A.E. van Vogt – The World of Null-A

Title: The World of Null-A
Author: A.E. van Vogt
Year: 1948

Reader, in your hands, you hold one of the most controversial and successful novels in the whole of science-fiction literature.

Thus A.E. van Vogt opens his preface to this revised edition of his allegedly monumental masterpiece, the World of Null A. He introduces us to the successes and some of the feeble and useless attempts to destroy his greatness. He explains some of the core concepts of general semantics (such as that the map is not the territory and other abstractions). Then he says:

I think I presented the facts of general semantics so well and so skillfully in Null A and its sequel that the readers thought that was all I should be doing. But truth is that I, the author, saw a deeper paradox.

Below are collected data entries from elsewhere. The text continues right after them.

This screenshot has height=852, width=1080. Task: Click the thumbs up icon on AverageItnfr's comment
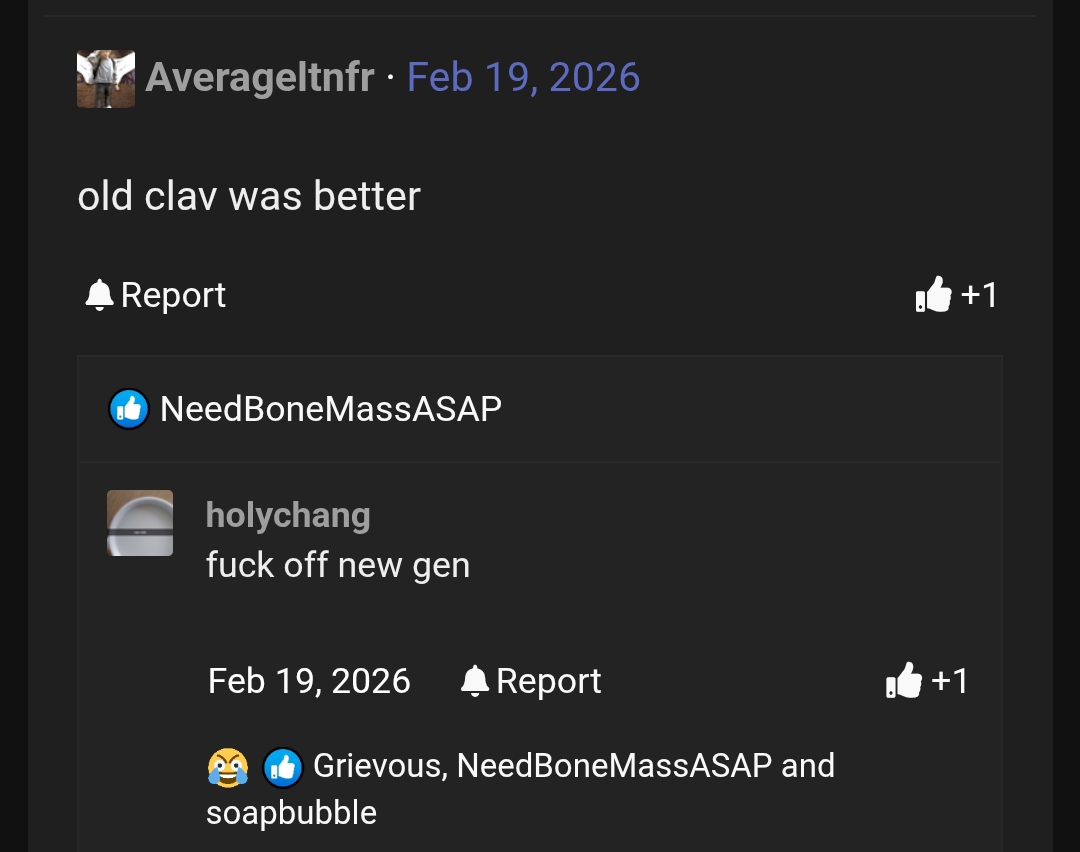tap(934, 294)
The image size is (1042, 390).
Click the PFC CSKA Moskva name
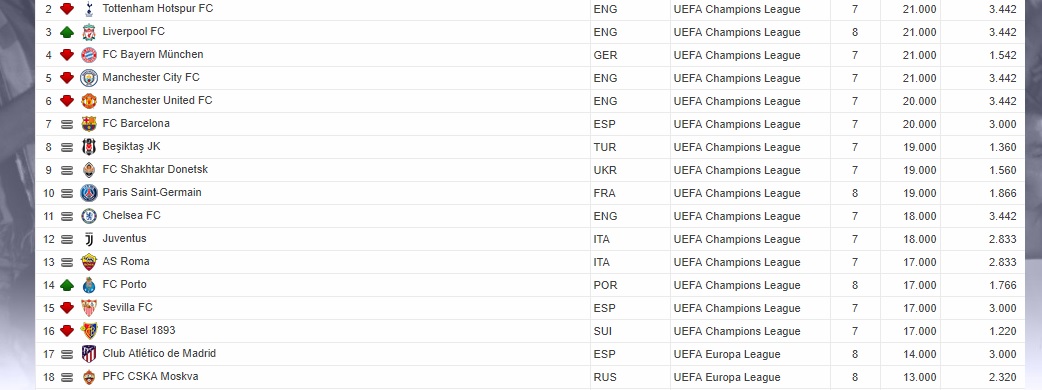pyautogui.click(x=150, y=376)
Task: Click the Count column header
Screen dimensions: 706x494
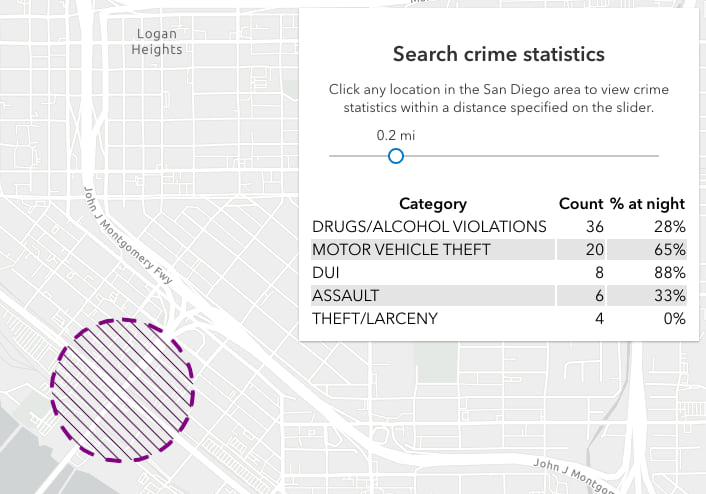Action: click(581, 203)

This must be the worst imaginable way of introducing a novel. I think I’m quite well-read in the area of science fiction and though it’s true that A.E. van Vogt is quite well-known, I think it’s an outright lie to say that this book is generally seen as “one of the most controversial and successful novels in the whole of science fiction literature”, even taken into account that the book was written sixty years ago. Since it’s the author himself who says this, I find this statement boastful, despicable and made me dislike the book and the author even before I started reading the story itself.

In addition to this, after I’ve read this story about a man who strives to understand who he is (he participates in a game to choose the next leader of the world, but he soon finds out that he isn’t who he think he is), and all along hoping that general semantics would be made clear and/or relevant, I still have no clue either to why the book is deemed to be successful or why any reader thought that he was good at explaining anything. If I don’t understand what’s going on after reading 200 pages, it doesn’t necessarily mean it’s bad (it might just be my being obtuse), but it’s definitely not the pinnacle of explanatory and illuminating writing.

Still, I’ll try to disregard my contempt for the foreword and remove at least one layer of subjectivity. The author isn’t incompetent and it’s clear that he has an original idea and tries to write a novel about it (which is more than can be said Greg Bear‘s The Forge of God, which has nothing in common with the World of Null A except that I read one after the other). The style is quite fast-paced, but without anything that will make me remember either the characters or the story.

Perhaps I’m missing something, perhaps sixty years have showed that this novel isn’t as good as some people once thought it was, but I really don’t understand either the book or why it should be considered great (or even worthwhile the effort). Damon Knight, who subsequently went on to a successful writer’s career, wrote that “Van Vogt is not a giant as often maintained. He’s only a pygmy using a giant typewriter.” I don’t think it will take me any closer to stardom, but I’m prepared to side with Knight on this. The World of Null A gets one and a half snail for competent writing and something which might have been a good idea. As a lesson for other authors, don’t ever write a foreword praising yourself and your accomplishments to the hills, regardless of how highly you think of yourself.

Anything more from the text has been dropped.